Law360 (November 12, 2020, 3:00 PM EST) -- Apple Inc. is asking a Texas federal judge to conduct a post-trial hearing by phone after a jury slammed it with a $502.8 million verdict for infringing VirnetX Inc.'s network security patents, citing "hardship" the company's attorneys would face due to the coronavirus pandemic.
Instead of having its New York-based attorneys travel to Texas in late December and risk being forced to return home, quarantine for two weeks and miss seeing their families during the holidays, Apple asked the judge on Wednesday to make the hearings remote.
"Although it is now possible to 'test out' of the entire quarantine, doing so would still require team members returning to New York to quarantine from their families for a certain period of time over the holidays," Apple said in the notice. "Conducting the hearing remotely would obviate that hardship."
Apple is reeling from an October verdict that concluded a damages retrial held after a nearly identical award was thrown out on appeal. Apple and VirnetX have been fighting over the patents for more than a decade. VirnetX filed two infringement suits against Apple, one in 2010 and one in 2012 over newer products.
A post-trial hearing was set for Dec. 17 or 18, but Apple's attorneys said doing it remotely will help minimize risks associated with COVID-19.
"While Apple appreciates that the court may take steps to help minimize potential exposure to COVID-19, the situation across the country is now worse than it was over the summer, with nationwide cases hitting record highs," Apple said. "The pandemic is also resurging in Texas, including in Bowie County. A remote hearing would minimize the risk of contracting and spreading COVID-19 for all participants."
The filing says VirnetX doesn't oppose the motion, but declined to join it.
In a 2018 trial, a jury awarded VirnetX $502.6 million in damages after finding that Apple infringed four of its patents. The award later grew to nearly $600 million when interest and costs were added, but the Federal Circuit vacated it last year. It found that Apple had infringed only two of the patents, leading to the new trial on damages.
The Oct. 30 verdict came in the case that began in 2012. The Federal Circuit found last year that although the previous jury correctly held that an Apple feature called VPN On Demand infringed two of VirnetX's patents, it incorrectly found that the company's FaceTime application infringed two other patents.
The appeals court sent the case back for further proceedings on damages "given the reduced basis of liability." U.S. District Judge Robert W. Schroeder III decided in April that a new trial on damages was necessary. It was initially scheduled for August, but the judge moved it to October because of the coronavirus pandemic.

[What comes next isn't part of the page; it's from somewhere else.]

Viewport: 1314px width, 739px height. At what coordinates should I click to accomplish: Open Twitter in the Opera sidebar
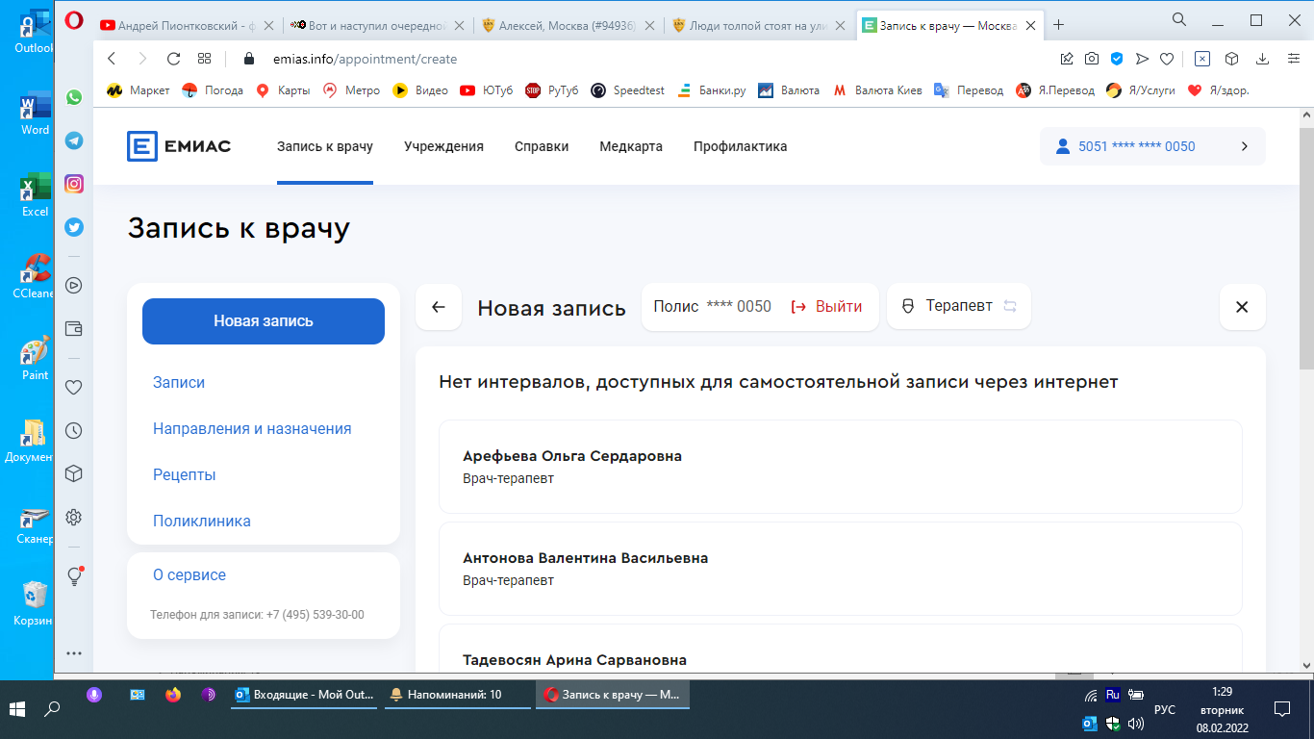click(74, 227)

Between VirnetX's two suits against Apple, there have been 10 years of verdicts being thrown out and new trials being ordered by both the Federal Circuit and the trial court.
Representatives for the parties did not immediately respond to requests for comment Thursday.
The patents-in-suit are U.S. Patent Nos. 6,502,135 and 7,490,151.
VirnetX is represented by Brad Caldwell, Jason Cassady, John Austin Curry, Daniel Pearson, Hamad Hamad, Justin Nemunaitis, Chris Stewart, John Summers and Warren McCarty III of Caldwell Cassady & Curry PC and Johnny Ward of Ward Smith & Hill PLLC.
Apple is represented by Gregory Arovas, Robert Appleby, Jeanne Heffernan, Joseph Loy and Leslie Schmidt of Kirkland & Ellis LLP.
The case is VirnetX Inc. et al. v. Apple Inc., case number 6:12-cv-00855, in the U.S. District Court for the Eastern District of Texas.